THURROCK Council was one of 23 local authorities which recently sought judicial review to challenge decisions by Eric Pickles (Secretary of State for Communities and Local Government), on how the government calculated the significant local authority grant reductions for 2011-12 of approximately £148 million to provide funding for schools across the country converting to academies.
This reduction — described as the “Academies Funding Transfer” — was scheduled to be repeated next year with further anticipated reductions of £265 million.
Thurrock Council joined a number of authorities in making a formal application for judicial review on 3 May 2011.
The council and its fellow claimants argued that the Academies Funding Transfer was, among other things, in breach of the New Burdens Rules and that any reduction in funding for local authorities should not exceed a proper estimate, made following appropriate consultation, of the amount of savings to local authorities resulting from the conversion of maintained schools to academies.

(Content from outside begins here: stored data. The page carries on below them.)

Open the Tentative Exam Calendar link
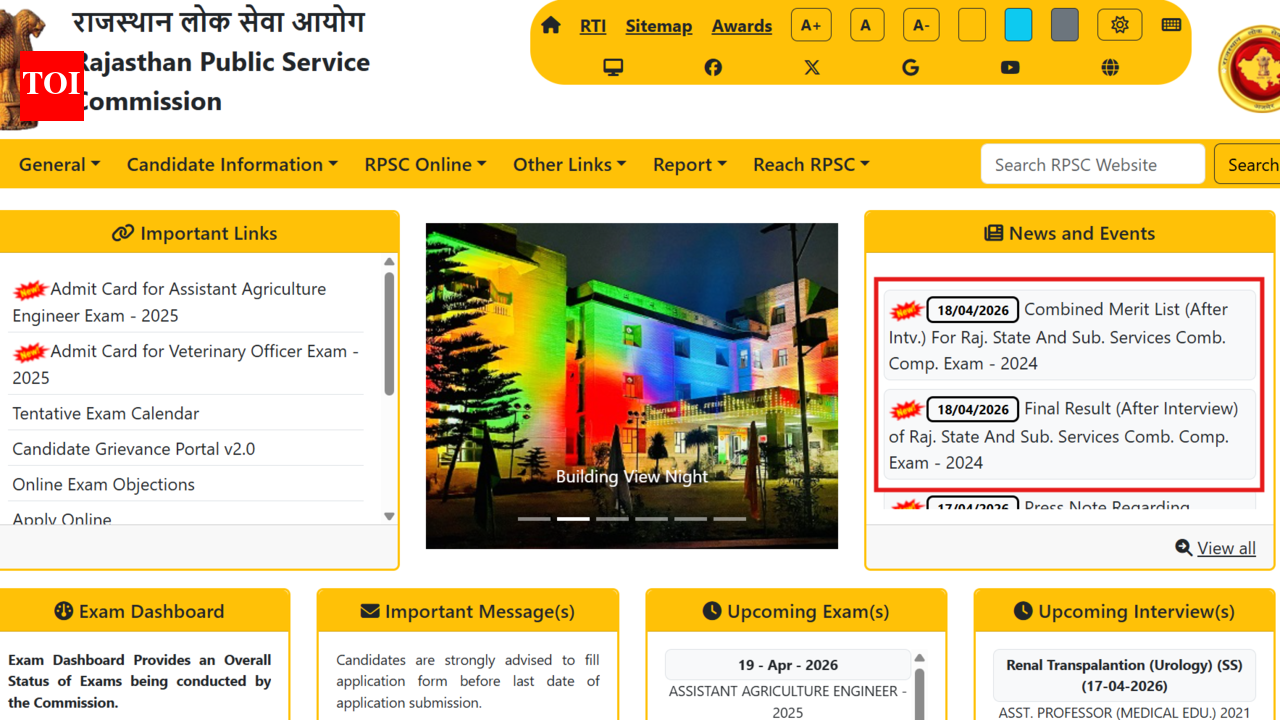1280x720 pixels. (105, 413)
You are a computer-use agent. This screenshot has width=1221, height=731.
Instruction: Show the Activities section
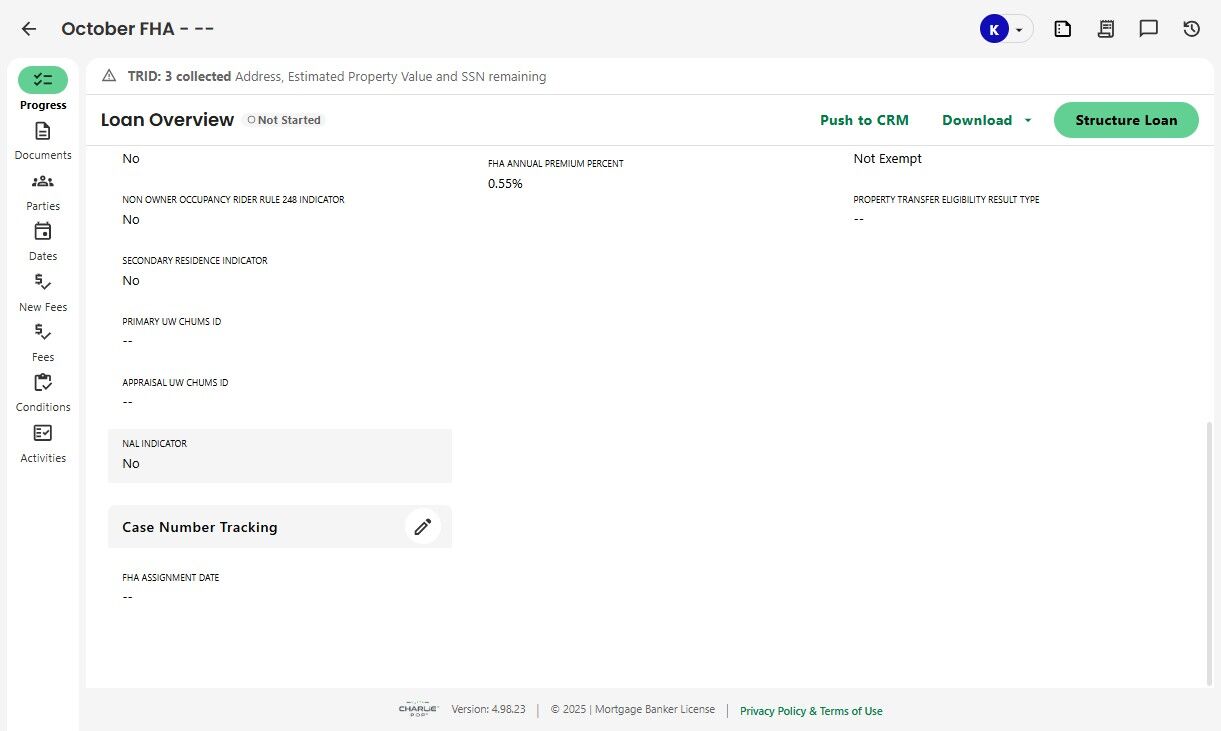43,442
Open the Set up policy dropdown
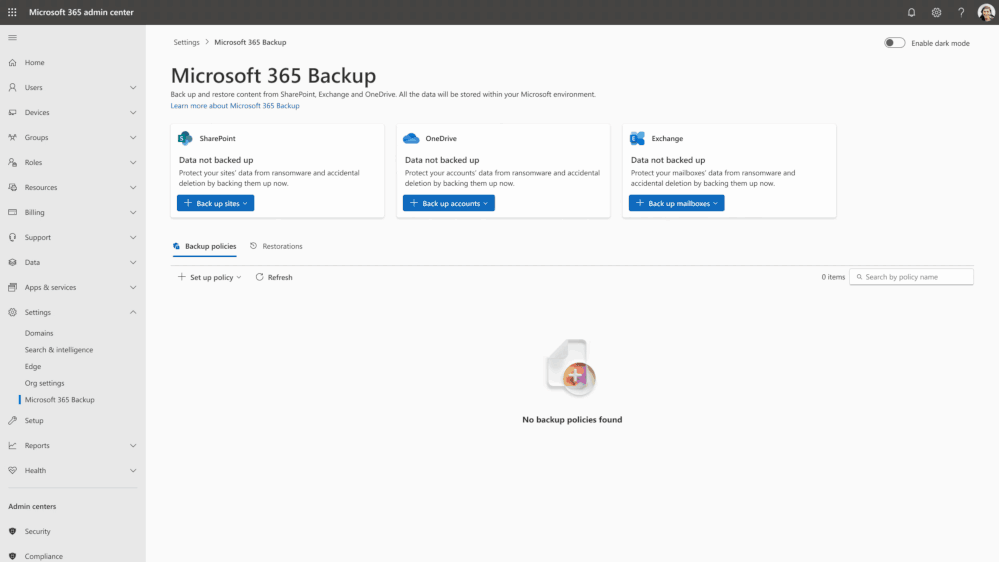 pos(210,277)
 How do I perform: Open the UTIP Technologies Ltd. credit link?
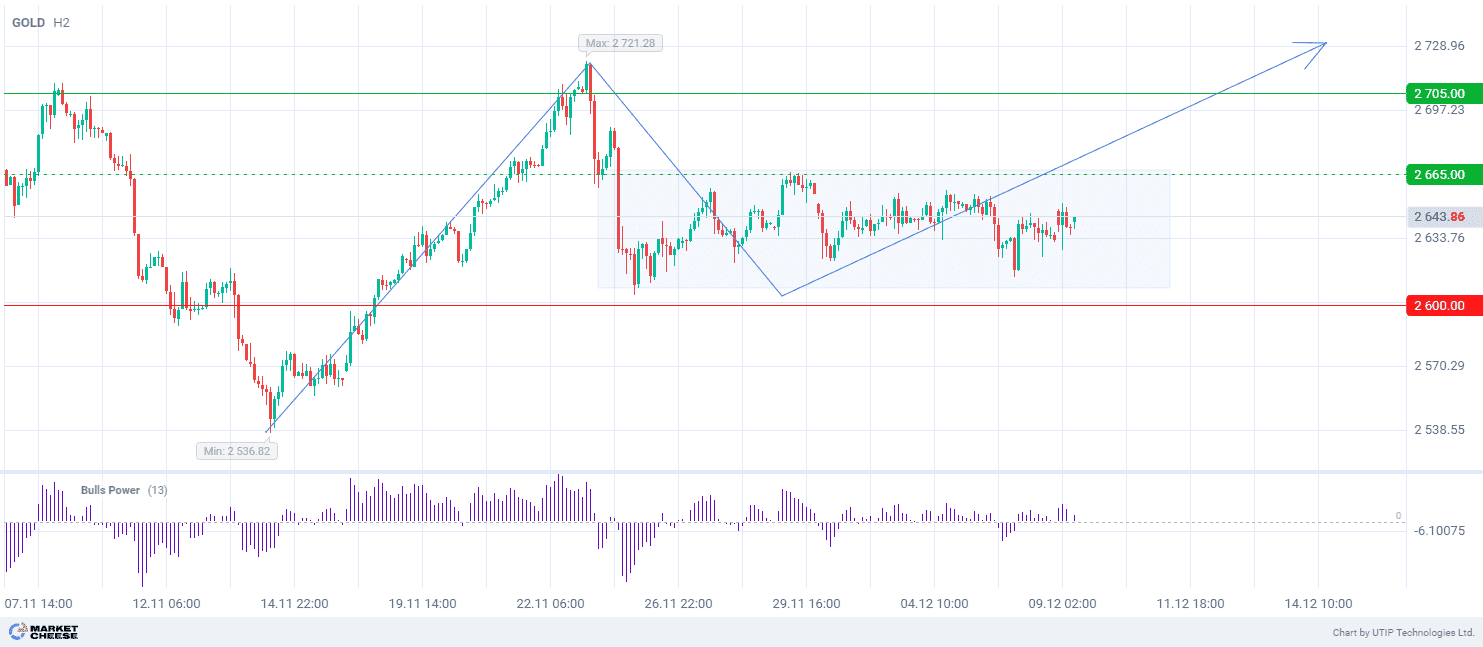1403,633
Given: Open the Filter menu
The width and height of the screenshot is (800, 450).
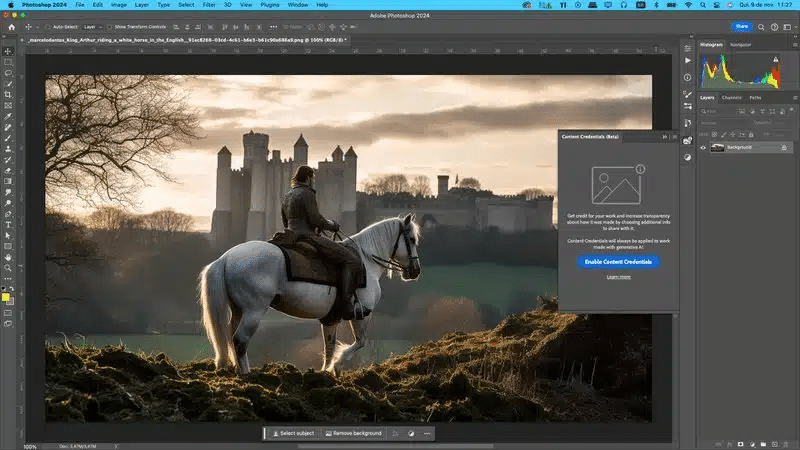Looking at the screenshot, I should click(x=211, y=5).
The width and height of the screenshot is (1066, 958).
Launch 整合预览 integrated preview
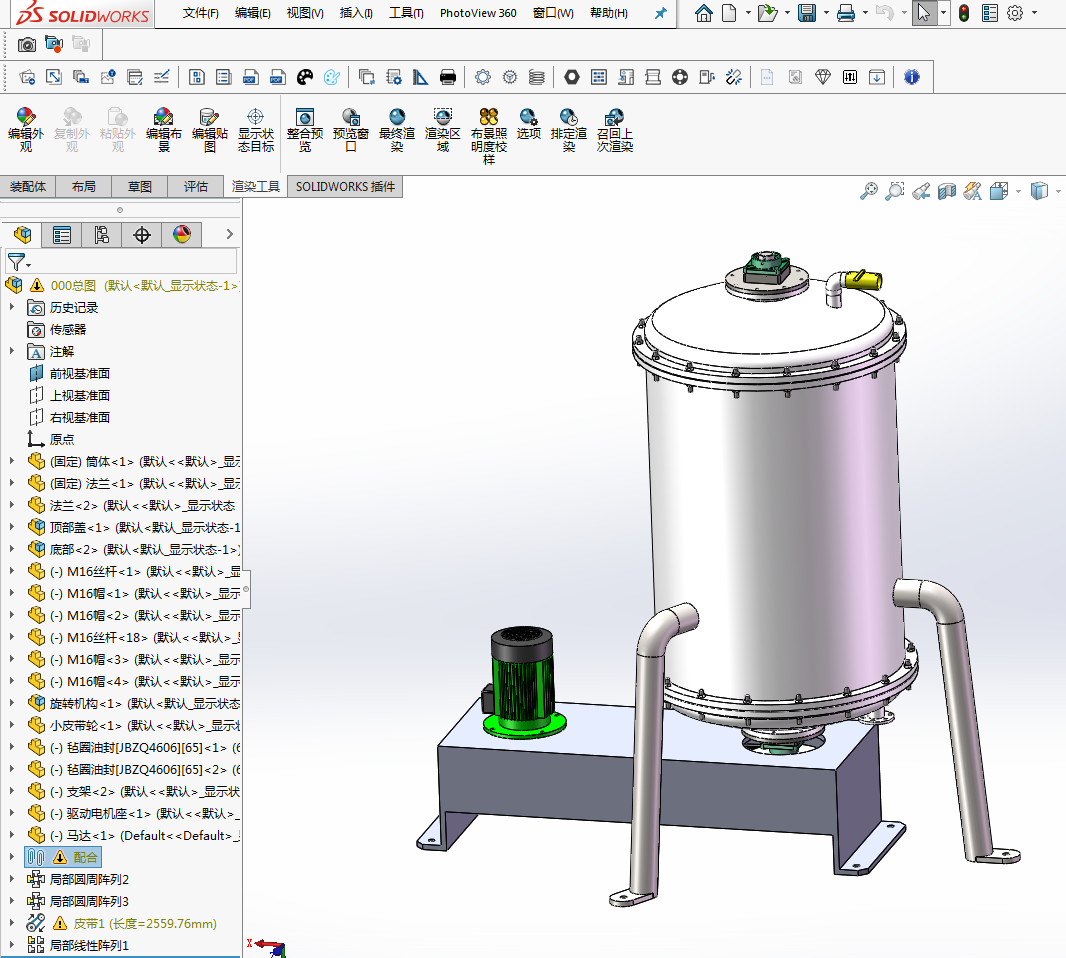(305, 119)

The Secretary of State has now, without any admission of liability, agreed to reconsider the appropriate amount of the Academies Funding Transfer for 2011-12 and 2012-13, and agreed to consult with local authorities prior to finalising his reconsideration, and has agreed to pay the costs of all the claimants.
As a result, Thurrock Council and the other local authorities have collectively agreed to “stay” their court claim (which means that it is suspended but not withdrawn).
The Secretary of State will now reconsider and consult with all local authorities on the funding decisions.
Cllr Oliver Gerrish, Thurrock’s cabinet member for education, said: “The council felt compelled to take action because of the pressure placed by on its already constrained budgets by the Secretary of State’s original decisions on the Academies Funding Transfer.
“His reconsideration of those decisions is a welcome development for Thurrock Council and the other claimant authorities.
“The main point of the claim was that the reduction in Revenue Support Grant was based on what it would cost academies to purchase services, not on what a council might save as a result of not providing those services to academies.
“For Thurrock it is clear that the savings the council might achieve through not providing a service to schools which convert to become an academy are significantly lower than the costs to an academy of purchasing those services.
“The council now expects the Secretary of State to make a proper calculation, made following an open-minded and genuine consultation process, and Thurrock Council will make a full and detailed representation to the Secretary of State on the low level of savings which this Local Authority will achieve from the conversion of maintained schools to academies.”